ПРИВЕДЕННЫЙ ОТРЫВОК:
((

Это, безусловно, один из удачных женских характеров, воссозданных в русской классической литературе. Гончаров не дает отвлеченной «нормы» или «образца» добродетели. Ольга — хорошая русская девушка, дочь своего времени и своей среды, задетая стремлением к интересной, духовно наполненной жизни, мечтающая о счастье — и, конечно, не избавленная от ошибок юности.
В критике, отражающей читательские мнения, этот образ встретил сразу же противоположные истолкования. В Ольге видели и героиню, самоотверженно пытающуюся воскресить Обломова к полезной жизни, и расчетливую эгоистку, устраивающую свое счастье. Один и тот же критик — Писарев — в двух своих откликах, разделенных малым промежутком времени, попеременно со страстью утвердил и со страстью ниспроверг героиню, в обоих, впрочем, случаях воздавая должное ясности ее здравого разума. Так называемый «женский вопрос» был тогда столь популярен, что Ольга зачастую воспринималась не как художественный образ, а как отвлеченная программа, которую можно дополнять, перекраивать, додумывая за автора продолжения.
Суждения Добролюбова и в этом случае оказались корректнее многих опрометчивых выводов. Критик подошел к образу как к созданию искусства, понимая, что, какова бы ни была исходная программа, — судить надлежит о том, что реально раскрыто в произведении. Как правило, резкий и категоричный в своих приговорах, когда картина представляется ему вполне ясной, Добролюбов здесь говорит осторожнее: «Может быть, Ольга Ильинская способнее, нежели Штольц», к «подвигу» обновления России, «ближе его стоит к нашей молодой жизни. (…) Ольга, по своему развитию, представляет высший идеал, какой только может теперь русский художник вызвать из теперешней русской жизни…» «В ней более, нежели в Штольце, можно видеть намек на новую русскую жизнь». Добролюбов приходит к таким заключениям, «следя за нею (Ольгой) во все продолжение романа», ибо она «постоянно верна себе и своему развитию» и «представляет не сентенцию автора, а живое лицо»[41]. Проблематичность выводов критика оказывается оправданной, если проследить логику истории двух увлечений героини.

))

ПЕРЕЧЕНЬ ЗАДАНИЙ:
a - Воспроизведите дословно часть отрывка об Ольге Ильинской, начиная со слов «Это, безусловно, один» и продолжая вплоть до слов «от ошибок юности.».
b - Перескажите сжато абзац отрывка об Ольге Ильинской, начинающийся словами «В критике, отражающей читательские мнения», сохранив его основные факты.
c - Продолжите отрывок об Ольге Ильинской с того места, на котором он заканчивается.
Строки, помещенные далее, к работе с отрывком об Ольге Ильинской отношения не имеют.

ФРАГМЕНТ ДАННЫХ:
((

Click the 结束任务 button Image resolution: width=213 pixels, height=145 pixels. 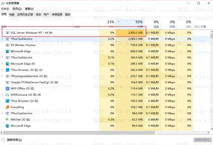click(202, 140)
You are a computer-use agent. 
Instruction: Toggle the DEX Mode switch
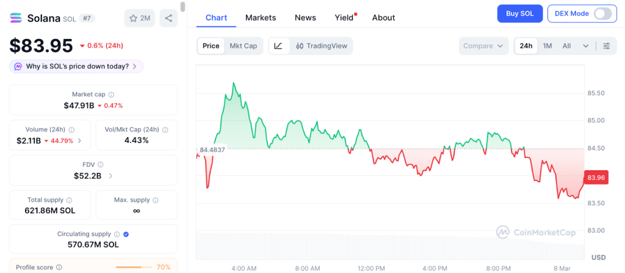point(602,13)
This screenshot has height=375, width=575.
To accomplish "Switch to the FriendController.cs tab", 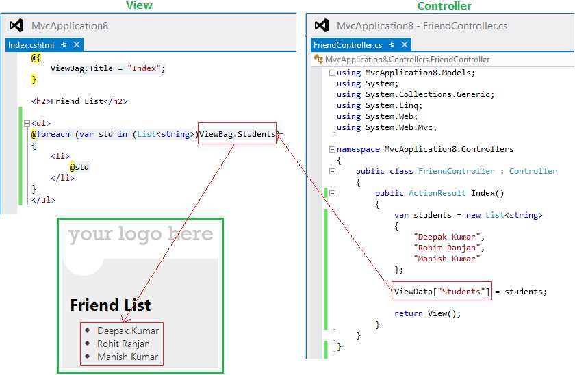I will [348, 44].
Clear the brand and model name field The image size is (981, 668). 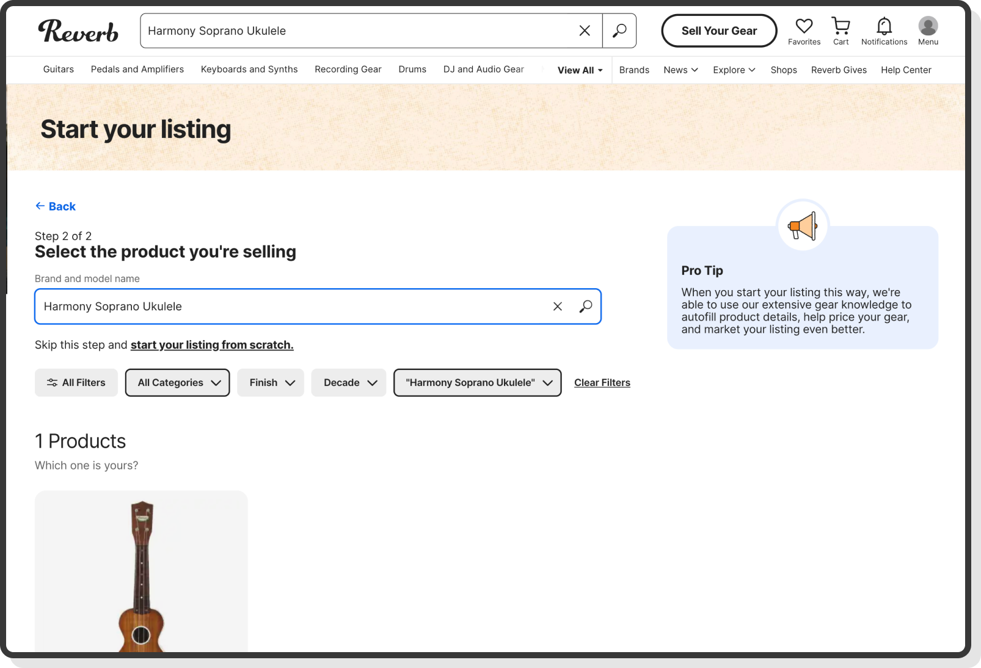coord(557,307)
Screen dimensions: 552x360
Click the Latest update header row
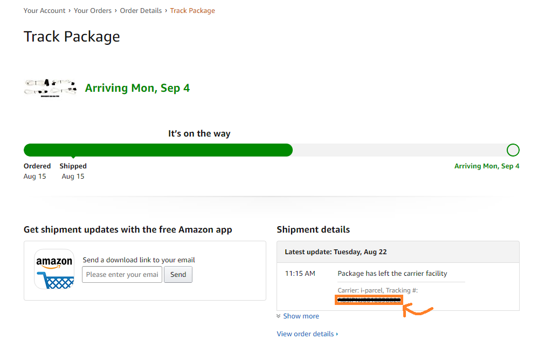(x=398, y=252)
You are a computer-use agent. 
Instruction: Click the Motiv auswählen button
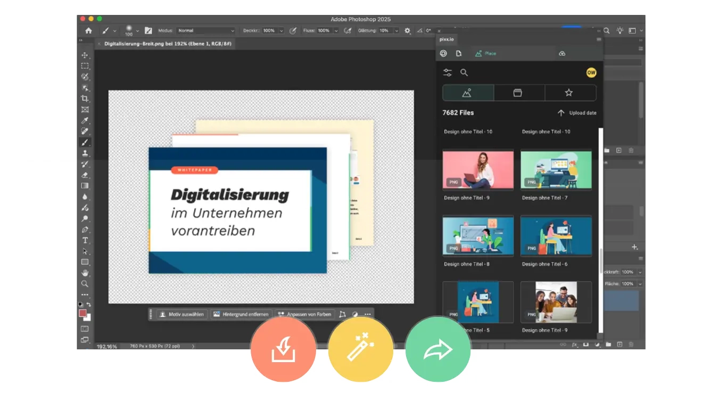pos(181,314)
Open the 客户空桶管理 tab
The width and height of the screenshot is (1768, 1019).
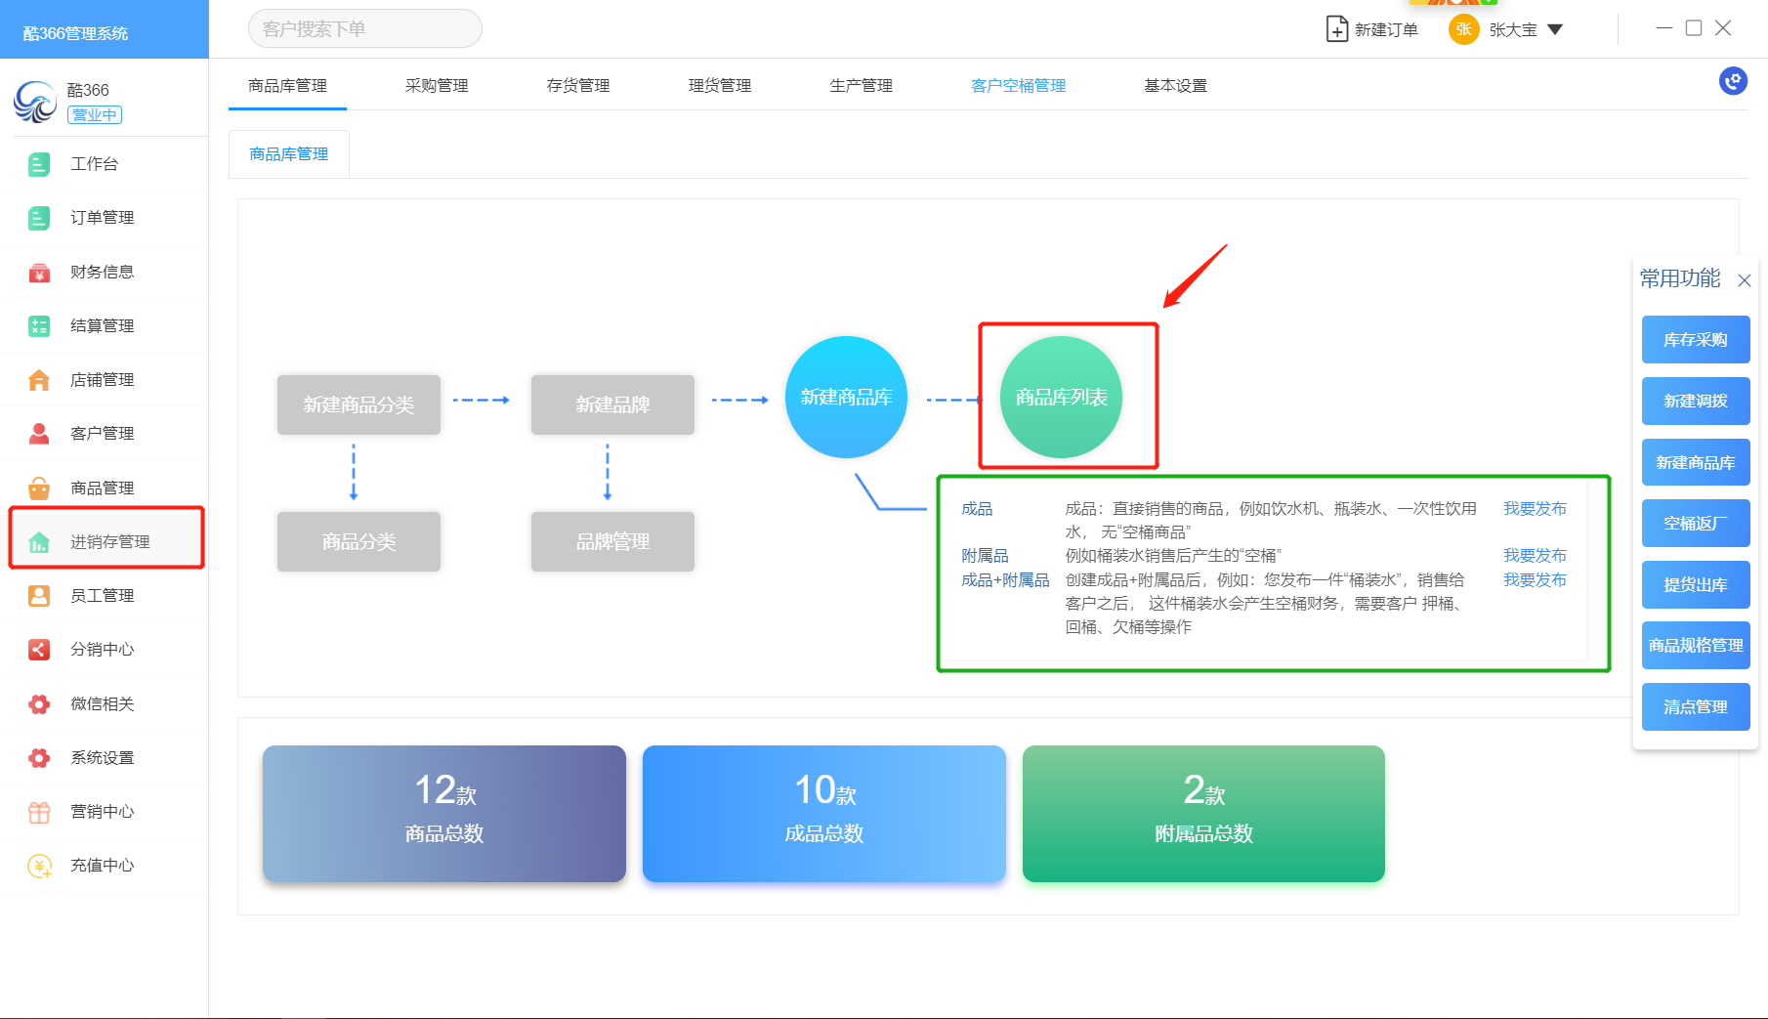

))

ОТВЕТЫ:
a -
Это, безусловно, один из удачных женских характеров, воссозданных в русской классической литературе. Гончаров не дает отвлеченной «нормы» или «образца» добродетели. Ольга — хорошая русская девушка, дочь своего времени и своей среды, задетая стремлением к интересной, духовно наполненной жизни, мечтающая о счастье — и, конечно, не избавленная от ошибок юности.

b - Критика, отражавшая мнения читателей, сразу истолковала образ Ольги противоположным образом: в ней видели то героиню, самоотверженно пытающуюся вернуть Обломова к полезной жизни, то расчетливую эгоистку, устраивающую собственное счастье. Писарев в двух откликах, разделенных небольшим промежутком времени, сначала страстно утвердил героиню, затем так же страстно ниспроверг ее, но оба раза отдал должное ясности ее здравого разума. Из-за популярности «женского вопроса» Ольгу часто воспринимали не как художественный образ, а как отвлеченную программу, которую можно дополнять и перекраивать, додумывая за автора продолжения.

c -
Сцена последнего объяснения Ольги с Обломовым проливает свет на характер «лунатизма любви»: «Будешь ли ты для меня тем, что мне нужно?» — в последний раз спрашивает она перетрусившего Илью Ильича и поясняет: «Я любила в тебе то, что я хотела, чтобы было в тебе, что указал мне Штольц, что мы выдумали с ним».
Любовь Ольги действительно была придумана, она была, что называется, головной. Она началась с любопытства — так часто начинается и подлинное сердечное чувство. Но Ольга с первой встречи отнеслась к Обломову, как к книгам, которые рекомендовал ей Штольц, руководя ее развитием: он и здесь буквально «указал» ей, что в Илье дремлет ценного и что в нем просто забавного. Ольга увлеклась мечтой о воскрешении погибающей души, — и в этой, пусть честолюбивой, но бескорыстной мечте было, однако, немало и от безжалостного эгоизма юности, от не вполне осознанного искушения поработить другую душу, пересоздать ее по своему желанию и капризу, испытать сладкое ощущение власти своих еще только распускающихся и как бы играющих сил.
Ольга экспериментирует над податливым материалом и сама искренне увлекается этой любовью-игрой. Она заметно хорошеет под влюбленными взглядами Обломова. Все более длятся уединенные прогулки, не принося перемен. Томление достигает зенита, — Ольга нервничает и недоумевает, а Обломов продолжает блаженно зевать, да так иной раз, что слышно даже, как зубы стукнут. И во время рискованной вечерней прогулки, будь Илья Ильич менее щепетильным, даже в самые патетические моменты в ней бодрствует рассудок. Сквозь полубессознательное кокетство женщины, которая не прочь «помучить», нет-нет да и проглянет нечто «штольцевское». Так, выманив у Обломова очередное признание, она тут же мысленно сравнивает его с выражением лица и делает вывод, что все обстоит как надо: «поверка оказалась удовлетворительной». Но удается достигнуть немногого: Илья перестал ужинать и две недели не спит после обеда, он покорно карабкается на взгорки и тихо млеет в созерцании своего божества. И только. И, в сущности, с этого времени (а вовсе не перед разведением невских мостов) Ольга осознает свою ошибку.